R: I think people don’t get the difference, and you know, at this point why should they? Because a lot more people read my column online than read it in print, and of those who read it online, a growing majority read it on their phones, and on a phone, it all looks the same. So I get people who write me and say ‘you’re always taking the liberal viewpoint, you’re supposed to be objective’ and I write back that actually, I’m an opinion columnist. If I don’t have opinions, I don’t have a job, but I do understand why people get confused. We have a sort of wall between editorial and news and we try to respect it scrupulously, but it is simply true that as we’ve all moved into the online space where news is essentially unlimited and where there’s a demand to fill it with a profusion of things. An event happens and it seems within a a few hours we have three news stories and two pieces by staff opinion writers.
P: Regular citizens can only spend so much time taking in information. What kind of a daily ‘media diet’ do you recommend?
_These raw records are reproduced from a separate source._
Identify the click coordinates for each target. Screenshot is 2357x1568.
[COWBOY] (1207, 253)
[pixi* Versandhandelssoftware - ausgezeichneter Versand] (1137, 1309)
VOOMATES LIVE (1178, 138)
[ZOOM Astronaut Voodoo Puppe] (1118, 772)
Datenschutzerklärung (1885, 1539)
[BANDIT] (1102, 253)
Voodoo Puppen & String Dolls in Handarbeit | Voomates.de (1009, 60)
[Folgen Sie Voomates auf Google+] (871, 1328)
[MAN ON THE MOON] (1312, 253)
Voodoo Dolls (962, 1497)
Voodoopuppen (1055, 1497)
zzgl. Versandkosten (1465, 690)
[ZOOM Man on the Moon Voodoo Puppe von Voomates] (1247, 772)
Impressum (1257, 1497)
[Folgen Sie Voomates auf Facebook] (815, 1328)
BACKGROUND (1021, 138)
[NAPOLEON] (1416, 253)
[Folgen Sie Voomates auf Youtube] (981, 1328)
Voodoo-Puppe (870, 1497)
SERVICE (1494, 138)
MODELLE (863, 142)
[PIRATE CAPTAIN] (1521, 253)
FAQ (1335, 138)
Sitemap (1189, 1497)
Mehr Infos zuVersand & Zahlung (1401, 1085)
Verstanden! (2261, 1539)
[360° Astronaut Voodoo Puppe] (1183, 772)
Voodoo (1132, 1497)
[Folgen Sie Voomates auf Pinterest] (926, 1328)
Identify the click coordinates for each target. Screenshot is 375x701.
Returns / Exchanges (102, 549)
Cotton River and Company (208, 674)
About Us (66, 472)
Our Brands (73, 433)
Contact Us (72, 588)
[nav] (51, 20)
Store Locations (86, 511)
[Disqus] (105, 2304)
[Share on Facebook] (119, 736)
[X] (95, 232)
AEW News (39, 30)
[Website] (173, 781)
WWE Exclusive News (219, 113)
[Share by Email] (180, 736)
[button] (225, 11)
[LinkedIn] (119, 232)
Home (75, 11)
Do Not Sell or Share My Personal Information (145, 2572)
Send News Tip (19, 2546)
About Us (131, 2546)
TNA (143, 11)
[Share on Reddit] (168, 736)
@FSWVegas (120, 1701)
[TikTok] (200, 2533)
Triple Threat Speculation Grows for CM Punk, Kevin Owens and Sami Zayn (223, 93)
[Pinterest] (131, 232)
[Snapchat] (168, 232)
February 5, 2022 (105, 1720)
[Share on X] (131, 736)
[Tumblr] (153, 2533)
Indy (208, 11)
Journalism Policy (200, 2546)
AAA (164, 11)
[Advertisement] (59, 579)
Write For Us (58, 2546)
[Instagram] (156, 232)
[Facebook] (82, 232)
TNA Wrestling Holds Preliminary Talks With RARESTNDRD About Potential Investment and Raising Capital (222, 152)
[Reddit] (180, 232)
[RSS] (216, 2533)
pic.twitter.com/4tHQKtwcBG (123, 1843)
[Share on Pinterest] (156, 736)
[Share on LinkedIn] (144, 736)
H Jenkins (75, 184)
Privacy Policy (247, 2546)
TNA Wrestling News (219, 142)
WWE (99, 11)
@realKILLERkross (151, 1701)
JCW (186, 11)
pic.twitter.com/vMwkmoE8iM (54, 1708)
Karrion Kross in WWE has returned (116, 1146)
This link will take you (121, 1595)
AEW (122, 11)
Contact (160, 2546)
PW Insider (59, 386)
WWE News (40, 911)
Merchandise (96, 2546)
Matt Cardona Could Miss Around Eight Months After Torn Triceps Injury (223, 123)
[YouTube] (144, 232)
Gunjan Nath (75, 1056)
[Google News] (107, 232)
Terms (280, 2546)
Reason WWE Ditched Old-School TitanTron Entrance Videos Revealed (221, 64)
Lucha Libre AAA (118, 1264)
R: It’s hard to recommend, you know. I believe in newspapers. I believe in local newspaper[s] and national newspapers. I guess I grew up as [a] print person, and I believe in it. And I think it’s a good thing to take some time to read and catch up on what’s going on. The issue for me is trying to unplug from the sort of minute-to-minute news flow which is increasingly difficult. For me, I have to consciously tell myself that I’m just going to leave the phone alone in the other room and interact with other human beings for awhile, and it’s a rewarding thing to do.